- **Work instruction**
Below are some records. Quote exactly the lines from the one that contains "Click the bold" through the last, both included, and leave out the pictures.

- **Provided data**
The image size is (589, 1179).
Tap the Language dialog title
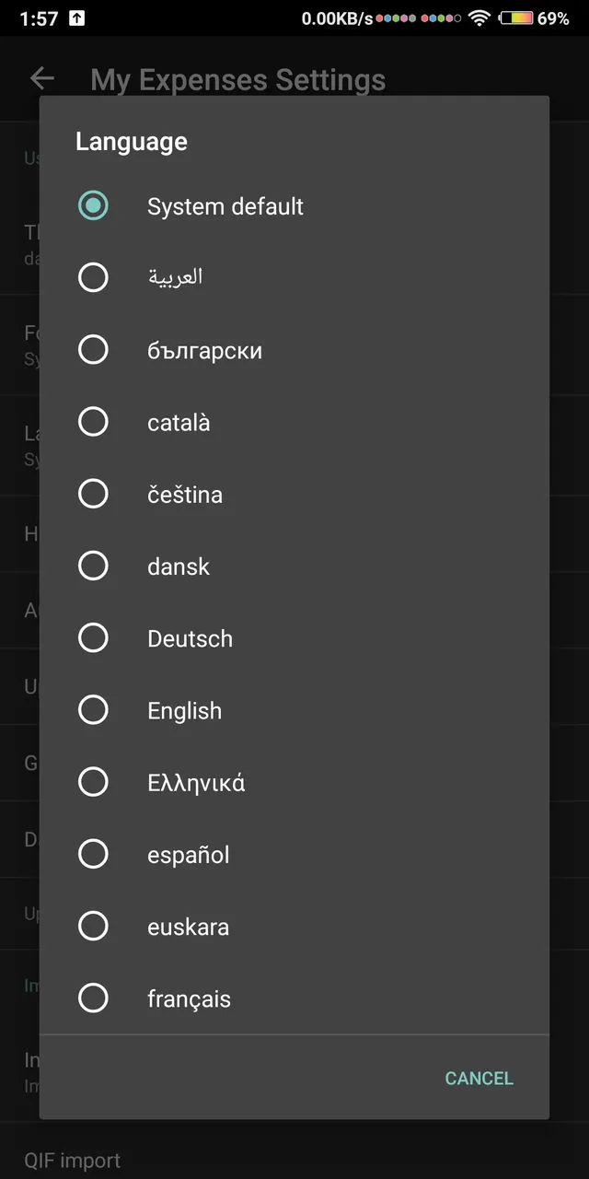tap(132, 141)
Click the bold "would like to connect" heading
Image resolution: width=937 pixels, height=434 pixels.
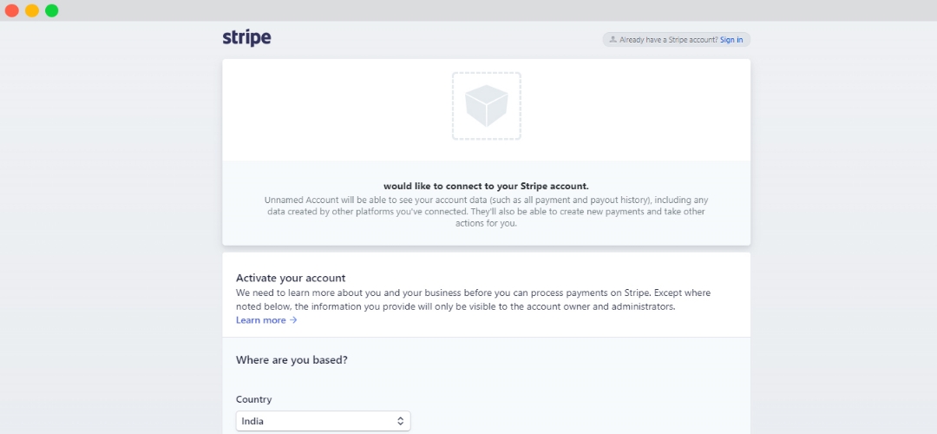tap(486, 186)
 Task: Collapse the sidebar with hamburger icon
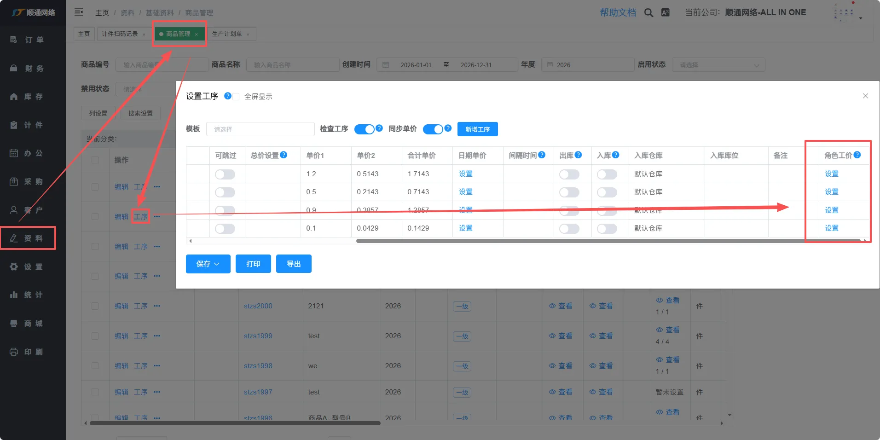[x=79, y=12]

- **Result of this task**
Click the bold "would like to connect" heading
Image resolution: width=937 pixels, height=434 pixels.
tap(486, 186)
 Task: Collapse the sidebar with hamburger icon
[x=79, y=12]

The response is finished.